Неожиданно густую, клейкую темноту прорезали огненные вспышки. Послышался страшный, до оглушения в ушах, гул. Потом над головой что-то незнакомое и страшное пронеслось с рокотом. И так несколько раз. Наконец, Федор понял, что били пушки с крепостных стен. Но что могла означать пушечная пальба? Неужели новый побег секретных колодников?
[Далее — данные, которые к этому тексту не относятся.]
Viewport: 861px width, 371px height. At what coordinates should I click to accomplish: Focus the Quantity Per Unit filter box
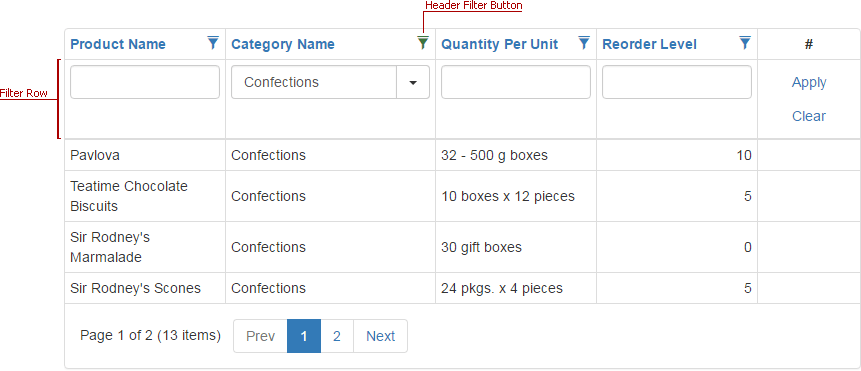click(x=516, y=82)
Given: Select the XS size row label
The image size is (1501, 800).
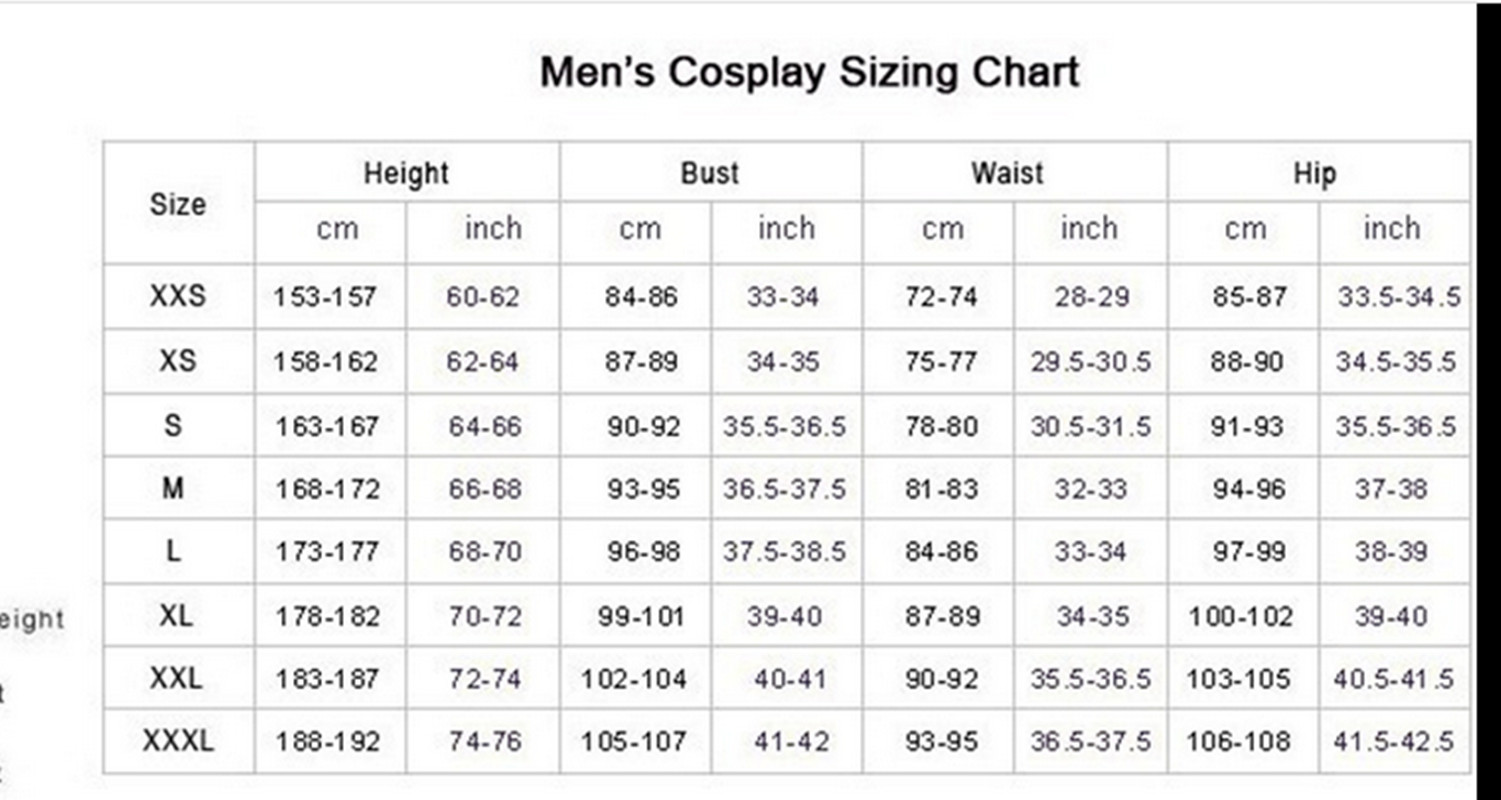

Федор метнулся к Алексею Белогорцеву. Тот после смены только успел умыться и бросил скудный ужин при первом пушечном выстреле. Как только Федор переступил порог, Алексей к нему с тревожным вопросом:
— Пошто палят-то?
— Тебя хотел спросить: убег кто?
— Вроде нет…
На другой день рудничных работных поедом ело жгучее любопытство и откровенное недоумение. По приказанию начальства сержанты и долгосрочные солдаты принялись усердно обучать всех гулебщиков[9] рассыпному строю и огненной пальбе из мушкетов и фузей. В глубоком овраге весь день не смолкали раскатистые выстрелы. К вечеру новоиспеченных воинов привели в крепость и каждому определили место у стен. Караульный начальник настрого наказал:
— Здесь быть вам немедля каждый раз, как услышите набат сторожевого колокола.